▶ _Goal_: Copy out the records from the line containing "Viewport: 917px width, 499px height." down to the line containing "pyautogui.click(x=556, y=47)", swapping "Composer" for "Editor" and leaving everything else unchanged.

** Start Input records **

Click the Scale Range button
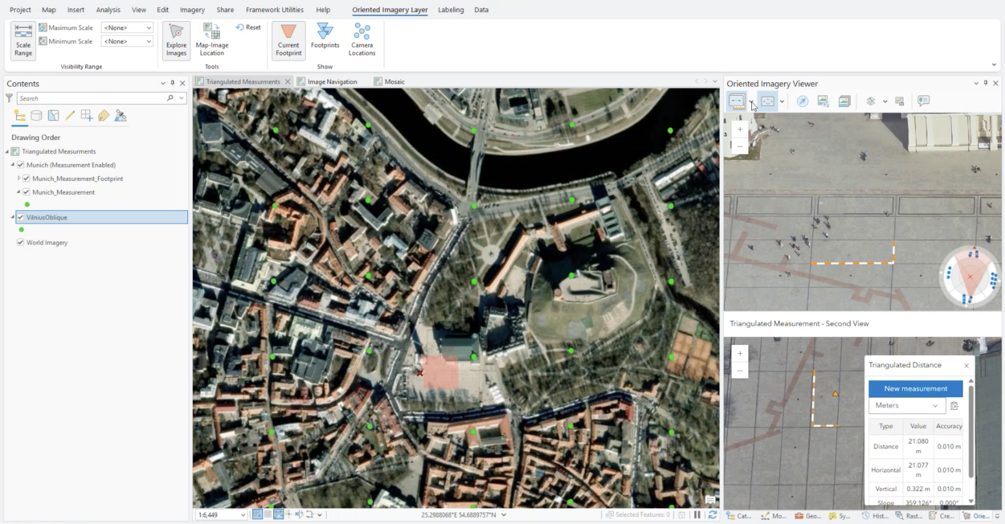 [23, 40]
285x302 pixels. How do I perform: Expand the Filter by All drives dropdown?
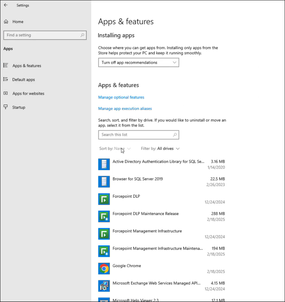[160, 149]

** End Input records **
** Start Input records **

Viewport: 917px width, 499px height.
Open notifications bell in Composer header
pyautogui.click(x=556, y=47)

** End Input records **
** Start Input records **

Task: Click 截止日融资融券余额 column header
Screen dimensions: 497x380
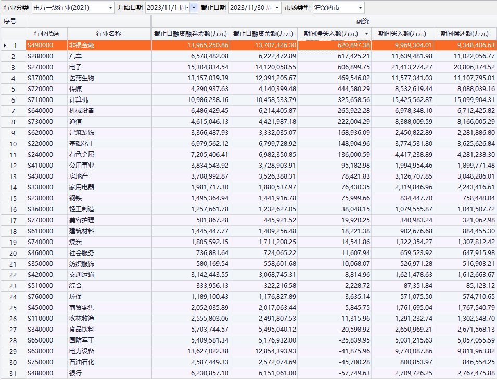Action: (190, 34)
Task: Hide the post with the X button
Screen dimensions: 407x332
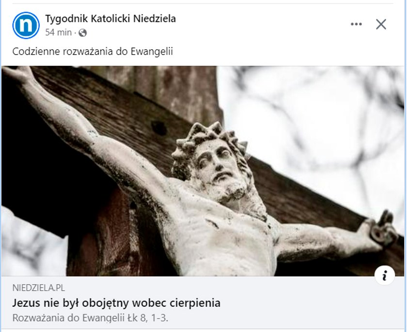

** End Input records **

▶ _Solution_:
Viewport: 917px width, 499px height.
Open notifications bell in Editor header
pyautogui.click(x=556, y=47)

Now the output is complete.